Sunday, April 14, 2013

Gaming Together

When I was growing up I never played two player games that much.  I mean I played a lot games that had two, sometimes three, player options on them.  Secret of Mana is one.  In fact, that is an amazing game and most likely one of the greatest of all time (damn do they need a sequel to that).

I just chose to play games by myself cause I am a depressing loner (I swear I am not that emo).  I retract the depressing loner statement and add that I am just a tad introverted.  I liked to just hang out at home by myself at times.  No problems with that at all.


Nowadays I still play many games by myself, but I have a few that allow for more than one player to enjoy at one time.  A lot of these are on the Wii, or really any Nintendo platform.  Nintendo makes good multiplayer, non-shooting, games for people to enjoy with others in the living room.

Now I come to Super Mario Galaxy for the Wii.  My mother graciously got the game for me for Christmas and the wife and I started playing it about a month ago.  We haven't played too many games together (really, its probably under the amount of 5) and my wife loves the Mario series.  She is a huge fan of Super Mario 2 and 3.  She is the boss at Super Mario 3.

So the wife says that she wants to play Galaxy one day, and I say sure.  Its setup so that if you play with a second person, the first player does all the controls of Mario, and the second player is there mostly to help pick up star fragments, shoot them at enemies, and talk with you about things.  Knowing this I told her she should be the first player and I would be second player.  We started off with this setup and were doing great until having to fight the prequel boss.  Its really hard to keep Mario moving and the world be on a 3D planet that moves around.  Makes my damn head hurt a lot.

So we realized that maybe we should change things up and have me "drive" the adventure and the wife would man the co-pilot.  The game became a lot more fun.

From inappropriate comments about shooting stars at certain things mouths (plus their reaction/enjoyment of a tasty treat for them), to figuring out how to get through different obstacles, to just staying up later than we normally do because we are enjoying the moment with each other.  All of it is amazing.  I love playing games with my wife.  I found it funny that the first time we went a couple of days without playing she texted me to say that she was really hoping to play tonight.  We have kicked major ass and are at level 3.1.

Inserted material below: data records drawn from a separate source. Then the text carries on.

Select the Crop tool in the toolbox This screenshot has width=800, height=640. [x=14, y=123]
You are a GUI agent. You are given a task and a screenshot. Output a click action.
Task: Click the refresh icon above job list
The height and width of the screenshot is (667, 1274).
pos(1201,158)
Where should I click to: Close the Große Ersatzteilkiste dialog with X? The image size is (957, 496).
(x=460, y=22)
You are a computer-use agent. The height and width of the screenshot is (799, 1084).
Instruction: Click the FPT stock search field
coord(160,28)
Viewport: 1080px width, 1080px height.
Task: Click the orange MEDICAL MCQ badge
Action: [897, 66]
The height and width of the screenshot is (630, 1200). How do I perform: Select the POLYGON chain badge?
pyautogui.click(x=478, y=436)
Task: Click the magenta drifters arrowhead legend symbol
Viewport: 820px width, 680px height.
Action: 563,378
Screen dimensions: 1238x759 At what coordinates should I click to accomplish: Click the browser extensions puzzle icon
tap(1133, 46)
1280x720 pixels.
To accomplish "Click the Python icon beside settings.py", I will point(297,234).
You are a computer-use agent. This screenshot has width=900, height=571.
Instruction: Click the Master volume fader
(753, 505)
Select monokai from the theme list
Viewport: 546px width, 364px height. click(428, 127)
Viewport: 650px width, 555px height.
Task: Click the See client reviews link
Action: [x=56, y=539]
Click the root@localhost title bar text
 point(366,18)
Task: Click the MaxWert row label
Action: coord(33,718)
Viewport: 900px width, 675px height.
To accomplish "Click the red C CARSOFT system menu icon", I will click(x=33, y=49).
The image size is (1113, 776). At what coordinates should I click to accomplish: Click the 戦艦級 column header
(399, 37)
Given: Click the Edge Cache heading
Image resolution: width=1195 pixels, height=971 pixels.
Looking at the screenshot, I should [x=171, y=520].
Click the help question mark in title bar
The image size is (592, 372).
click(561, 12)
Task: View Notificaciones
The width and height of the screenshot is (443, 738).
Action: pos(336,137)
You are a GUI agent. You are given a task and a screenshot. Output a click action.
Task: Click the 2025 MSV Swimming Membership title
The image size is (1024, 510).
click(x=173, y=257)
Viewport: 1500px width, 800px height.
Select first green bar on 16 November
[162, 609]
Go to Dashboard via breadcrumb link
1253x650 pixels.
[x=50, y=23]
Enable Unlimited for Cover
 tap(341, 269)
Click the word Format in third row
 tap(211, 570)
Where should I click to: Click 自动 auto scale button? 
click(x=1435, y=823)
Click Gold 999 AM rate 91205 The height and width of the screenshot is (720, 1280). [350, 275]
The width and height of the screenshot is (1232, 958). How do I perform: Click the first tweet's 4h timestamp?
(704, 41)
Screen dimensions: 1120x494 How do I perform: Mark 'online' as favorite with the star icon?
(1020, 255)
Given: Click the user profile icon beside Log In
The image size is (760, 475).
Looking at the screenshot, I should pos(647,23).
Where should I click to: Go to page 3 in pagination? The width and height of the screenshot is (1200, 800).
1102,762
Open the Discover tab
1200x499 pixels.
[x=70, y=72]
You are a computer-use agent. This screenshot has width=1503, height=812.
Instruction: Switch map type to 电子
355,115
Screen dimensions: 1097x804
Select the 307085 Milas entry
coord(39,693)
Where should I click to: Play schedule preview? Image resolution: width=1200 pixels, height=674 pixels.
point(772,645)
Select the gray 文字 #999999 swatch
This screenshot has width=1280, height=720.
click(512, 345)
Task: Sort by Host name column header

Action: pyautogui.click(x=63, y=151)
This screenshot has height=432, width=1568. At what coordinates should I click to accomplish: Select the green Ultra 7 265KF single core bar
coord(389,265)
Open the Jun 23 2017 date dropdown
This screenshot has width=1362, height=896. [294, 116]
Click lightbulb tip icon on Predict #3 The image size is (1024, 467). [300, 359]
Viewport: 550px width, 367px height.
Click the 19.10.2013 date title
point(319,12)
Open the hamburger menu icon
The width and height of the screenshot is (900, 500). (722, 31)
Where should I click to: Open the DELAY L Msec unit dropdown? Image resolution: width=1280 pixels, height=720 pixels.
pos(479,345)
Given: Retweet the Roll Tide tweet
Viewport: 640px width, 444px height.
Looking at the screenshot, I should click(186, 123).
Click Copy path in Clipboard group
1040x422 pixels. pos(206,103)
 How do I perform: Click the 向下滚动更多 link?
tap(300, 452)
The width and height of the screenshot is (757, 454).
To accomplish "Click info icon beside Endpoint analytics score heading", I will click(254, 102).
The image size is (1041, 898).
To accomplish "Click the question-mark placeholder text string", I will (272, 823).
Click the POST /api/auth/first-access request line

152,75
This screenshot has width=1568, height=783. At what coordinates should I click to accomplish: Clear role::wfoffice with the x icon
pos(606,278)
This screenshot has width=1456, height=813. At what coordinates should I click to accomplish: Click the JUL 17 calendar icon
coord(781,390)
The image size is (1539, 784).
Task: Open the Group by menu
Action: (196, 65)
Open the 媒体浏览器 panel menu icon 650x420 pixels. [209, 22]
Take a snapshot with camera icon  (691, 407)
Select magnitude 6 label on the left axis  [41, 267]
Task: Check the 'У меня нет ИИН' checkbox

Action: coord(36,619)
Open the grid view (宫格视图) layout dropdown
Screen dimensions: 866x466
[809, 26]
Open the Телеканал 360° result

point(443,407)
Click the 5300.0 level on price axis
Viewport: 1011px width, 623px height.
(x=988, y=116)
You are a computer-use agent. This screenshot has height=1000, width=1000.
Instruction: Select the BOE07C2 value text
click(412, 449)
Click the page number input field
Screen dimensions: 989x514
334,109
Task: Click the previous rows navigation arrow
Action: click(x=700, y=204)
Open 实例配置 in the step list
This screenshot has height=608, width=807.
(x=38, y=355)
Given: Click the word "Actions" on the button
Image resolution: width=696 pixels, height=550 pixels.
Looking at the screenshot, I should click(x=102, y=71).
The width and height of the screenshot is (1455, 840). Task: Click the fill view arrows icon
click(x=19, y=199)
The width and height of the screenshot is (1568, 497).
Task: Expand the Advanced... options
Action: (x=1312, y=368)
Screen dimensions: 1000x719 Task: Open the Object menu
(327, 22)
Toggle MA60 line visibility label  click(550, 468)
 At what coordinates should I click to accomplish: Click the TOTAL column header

Don't get me wrong.  Its not a secret that a lot of male gamers would love to be in a relationship with someone who plays games with them.  Who appreciates them as much as them.  I have for years wanted my wife to do that.  But now, just playing the game together I am discovered that I am glad she isn't as much of a gamer as me.

I am not as hardcore a gamer as others, but I do play frequently.  I also know my information and can hold up pretty well with others.  So thinking that I want that special someone in my life to be at that same level is a little frightening.  Yeah it would be cool at first, but then we would probably spend a lot of time just playing games and competing between each other without going out and enjoying new things.  My wife loves to run. Hell she ran a marathon.  She has gotten me to run a little here and there, something that I would not have probably done on my own.  I have experienced art museums, owning a kickass dog, and lots of other things that I might not do by myself, or by having someone who is just like me.

Now my wife just playing Mario games, and really small mobile puzzle games is great.  Because when she sits down and watches me play games, she sometimes asks questions about the story or what is happening.  She can get into things or just sit and read, knowing that I am getting some enjoyment in my moments of just escaping.  A little game therapy.  However its when she plays games on a console that my eyes light up.  She has this fascination with the games.  So much fun playing and enjoying them that I sometimes end up thinking "when was the last time I had this kind of exposure to a game where I was so in touch with things"?  I am not saying my wife is a little child, however she plays things with the enthusiasm of a person coming to it for the first time.  I love that.

This is something that I wouldn't have if I married a gamer.  This is something that would be rare if nonexistent if I married someone who played games as much as me.  I would not get this inspiration to look more into the games I choose if I didn't see the face my wife makes when playing Mario.  I love my wife, and this is something that makes me love her even more.